Snob Paints (Williamsburg pt.2)

Hello everybody, I hope your week is going well. I wanted to finish up my swatch-fest for now with the rest of Williamsburg paints. I have a few more brands but maybe I’ll save them for later. I can’t assume everyone is an art materials geek like me ๐Ÿ™ƒ. Below are the swatches:

Format:
The left column shows the paint as they were squeezed from the tube labeled with the paint colour.

The right part of the picture is the paint tinted to increasing degrees with M. Graham’s Titanium White Alkyd paint. Please note that Titanium White does skew the colours a little cooler (Again, sorry about the quality of pictures).

IMG_4545

Cadmium Red Light (fine)
This beautiful opaque red leans orange and can be tinted to an orange without the addition of yellow if you are in a pinch.

Cadmium Red Medium (fine)
A true medium red without being too orange or blue. A little oilier than cadmium red light or deep.

Cadmium Red Deep (fine)
This is the first Williamsburg colour I fell for. An intense deep, opaque bluish-red. I found the texture really unique: kind of mousse-like, not oily or runny but not pasty either. Really nice to work with.

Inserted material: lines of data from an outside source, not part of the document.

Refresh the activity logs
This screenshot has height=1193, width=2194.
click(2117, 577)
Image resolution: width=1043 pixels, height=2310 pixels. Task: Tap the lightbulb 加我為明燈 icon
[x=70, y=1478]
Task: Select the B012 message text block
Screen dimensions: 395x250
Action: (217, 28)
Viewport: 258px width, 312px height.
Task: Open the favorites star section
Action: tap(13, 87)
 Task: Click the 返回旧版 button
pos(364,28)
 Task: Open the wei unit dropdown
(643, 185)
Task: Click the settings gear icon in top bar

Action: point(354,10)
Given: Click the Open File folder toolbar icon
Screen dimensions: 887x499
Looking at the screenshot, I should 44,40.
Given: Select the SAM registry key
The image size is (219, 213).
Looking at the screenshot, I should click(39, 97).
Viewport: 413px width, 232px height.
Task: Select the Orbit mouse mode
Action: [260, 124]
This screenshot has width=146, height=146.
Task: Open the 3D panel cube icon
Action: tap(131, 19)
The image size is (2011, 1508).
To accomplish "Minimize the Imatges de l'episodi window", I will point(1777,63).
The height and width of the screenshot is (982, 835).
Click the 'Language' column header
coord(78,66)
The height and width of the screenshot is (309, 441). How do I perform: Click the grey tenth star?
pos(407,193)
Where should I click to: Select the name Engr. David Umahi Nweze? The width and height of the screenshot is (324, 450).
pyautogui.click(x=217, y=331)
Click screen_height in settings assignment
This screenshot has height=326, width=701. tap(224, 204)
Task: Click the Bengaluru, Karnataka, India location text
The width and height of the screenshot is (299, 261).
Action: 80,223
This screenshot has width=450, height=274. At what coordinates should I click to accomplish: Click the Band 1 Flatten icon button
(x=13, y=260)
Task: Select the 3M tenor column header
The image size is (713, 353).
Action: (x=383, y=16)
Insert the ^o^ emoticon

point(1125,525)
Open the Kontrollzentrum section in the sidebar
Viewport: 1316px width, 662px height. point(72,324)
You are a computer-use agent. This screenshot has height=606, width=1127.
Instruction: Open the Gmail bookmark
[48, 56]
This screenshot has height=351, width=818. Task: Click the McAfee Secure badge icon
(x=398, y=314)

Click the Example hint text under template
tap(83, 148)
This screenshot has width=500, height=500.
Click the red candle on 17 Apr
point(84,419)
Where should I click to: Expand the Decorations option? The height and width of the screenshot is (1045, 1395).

Italian Pompeii Red (medium)
A natural earth colour with noticeable texture. It is semi-opaque but it can be painted almost transparently with some skill.

Permanent Crimson (very fine)
I got this colour to replace true Alizarin Crimson because of its lightfastness issues. You can see that it’s luscious and gorgeous, look at the pinks you can get! I’ll have to see if it really replaces true Alizarin but so far, it looks good.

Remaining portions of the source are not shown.